■ TEXTO DE LEITURA:

================================

Segundo George McKnight, estudioso da obra do cineasta, “há uma singularidade no trabalho de Loach no decorrer de sua carreira, especialmente na análise política para a qual os filmes chamam nossa atenção, e uma diversidade nas formas através das quais ele tenta engajar essa atenção e nosso interesse político”.1
Em termos de conteúdo, podemos dizer que o diretor sempre foi famoso por filmes políticos e esquerdistas, nos quais os protagonistas são quase sempre trabalhadores. Porém, o que seus filmes têm de especial, quando comparados a outras produções do cinema político, é a forma como sua mensagem é transmitida.
Uma das características mais importantes do método de Ken Loach é a escolha do elenco de seus filmes. Muitos dos atores não são profissionais, e sim pessoas que se autorrepresentam, principalmente em seu cotidiano de trabalho. Para ele, se você escolhe uma estrela do cinema para interpretar um homem da classe trabalhadora, é como dizer que não existe uma pessoa da classe trabalhadora capaz de fazê-lo. Nas palavras do diretor, “Uma das coisas que tentamos fazer é dar dignidade e importância às pessoas comuns. Se tivéssemos um ator muito famoso no papel do protagonista, toda a discussão de classe teria sido ignorada ou tratada com condescendência. Teria sido perdida toda a qualidade básica que queríamos colocar na tela”. Seus filmes também são inteiramente falados no dialeto de seus personagens, marcando sua origem geográfica e sua classe social. E, dado que os atores são pessoas com o mesmo perfil do personagem, essa linguagem é a mais realista possível, não soando como uma caricatura que só ridicularizaria o grupo representado e não o permitiria se reconhecer de fato na tela.
Toda essa atitude está ligada ao seu projeto político de alcançar uma representação autêntica, flertando aqui com o documentário e com o realismo, mas não em suas formas tradicionais, apenas em sua ânsia pelo alcance de um “real”, de uma “verdade”. Para Loach, o ator deve participar de uma experiência, e não interpretar. É dessa forma que se alcança a autenticidade desejada, o que está acima da necessidade puramente estética da obra de arte “bem-feita”.
Ao fazer essa aliança entre ficção e documentário, entre arte e realidade, e entre estética e política, o diretor se coloca a certa distância do cinema comercial. Se nos identificamos com o protagonista, não é apenas porque ele é o herói no sentido tradicional do termo, e sim porque vivemos junto com ele um processo de aprendizagem, de conscientização e de luta. Se os filmes despertam emoções e lágrimas, estas são menos causadas por um efeito de manipulação, de truques de atuação e de música, do que o resultado da autenticidade no seu método de trabalho.

================================

■ EXTRATO DE DADOS:
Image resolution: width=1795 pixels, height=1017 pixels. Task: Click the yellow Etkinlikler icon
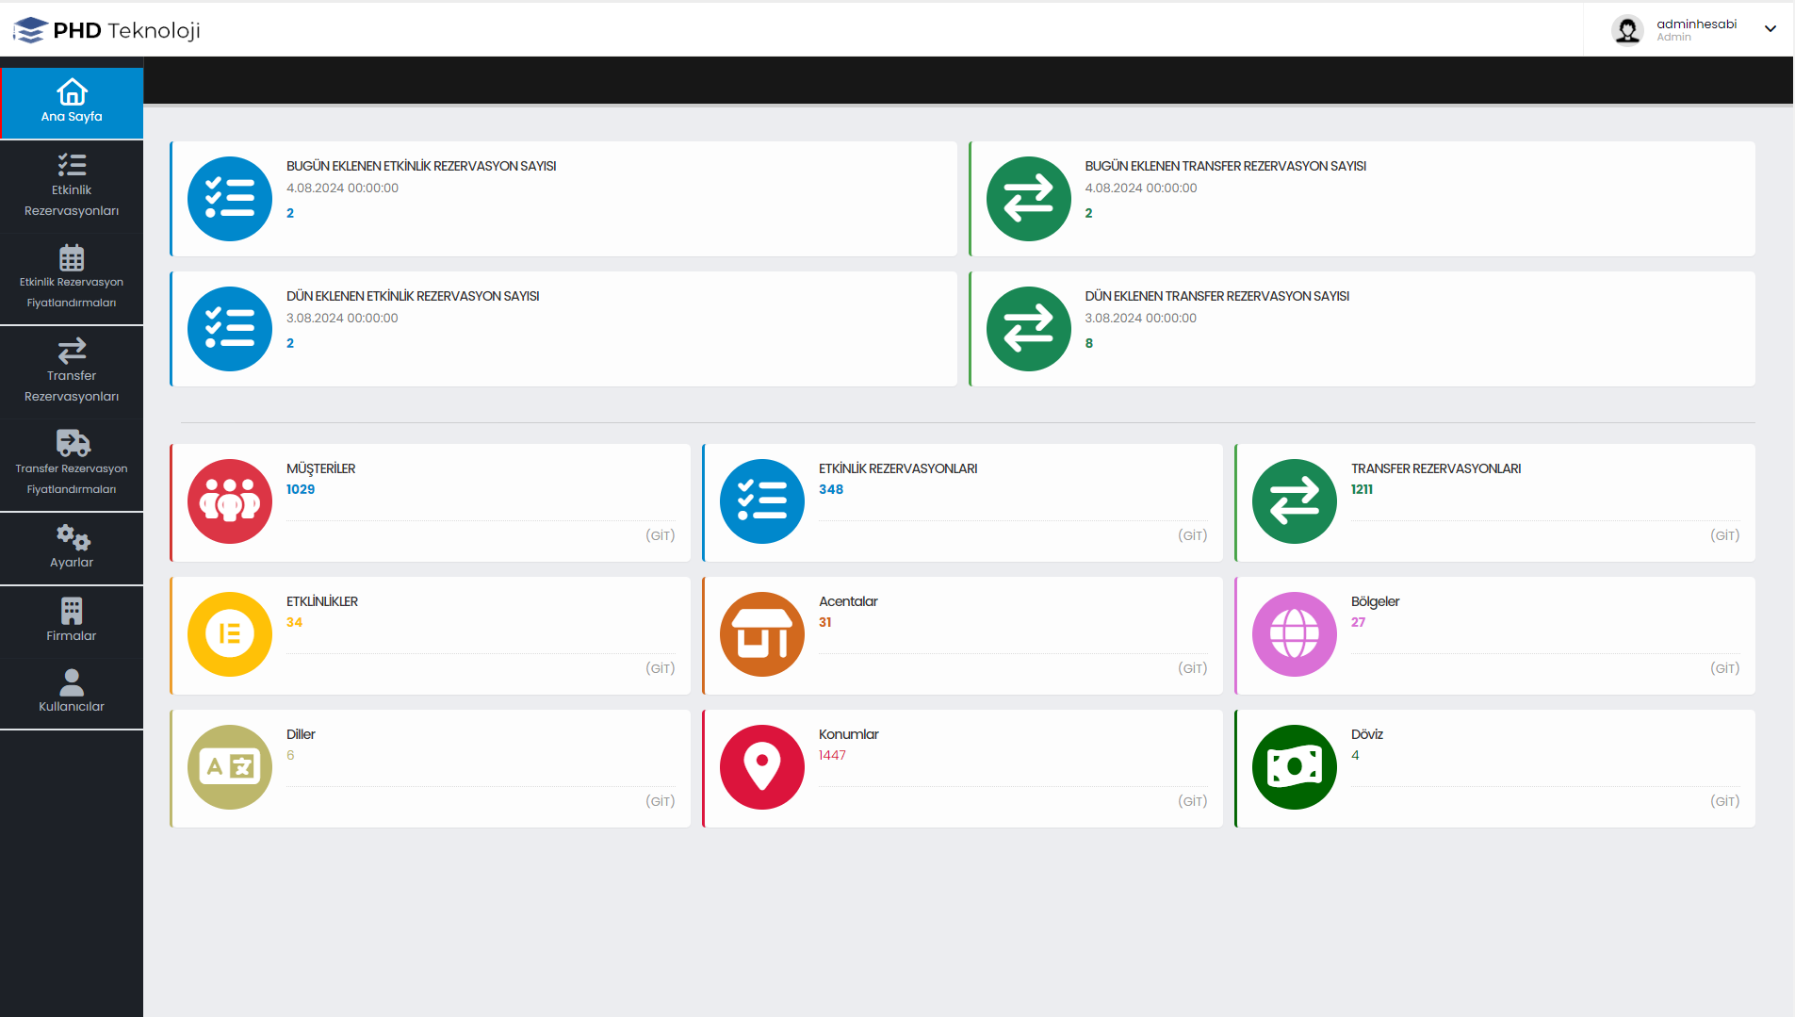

================================

■ TAREFAS PROPOSTAS:
1. Segundo o texto sobre Ken Loach, o diretor faz uma aliança entre pares de termos. Liste todos esses pares.
2. Reproduza o trecho do texto sobre Ken Loach que começa em "Segundo George McKnight, estudioso" e termina em "mensagem é transmitida.".

■ RESPOSTAS DOS EXERCÍCIOS:
1. Ficção e documentário; arte e realidade; estética e política.

2.
Segundo George McKnight, estudioso da obra do cineasta, “há uma singularidade no trabalho de Loach no decorrer de sua carreira, especialmente na análise política para a qual os filmes chamam nossa atenção, e uma diversidade nas formas através das quais ele tenta engajar essa atenção e nosso interesse político”.1
Em termos de conteúdo, podemos dizer que o diretor sempre foi famoso por filmes políticos e esquerdistas, nos quais os protagonistas são quase sempre trabalhadores. Porém, o que seus filmes têm de especial, quando comparados a outras produções do cinema político, é a forma como sua mensagem é transmitida.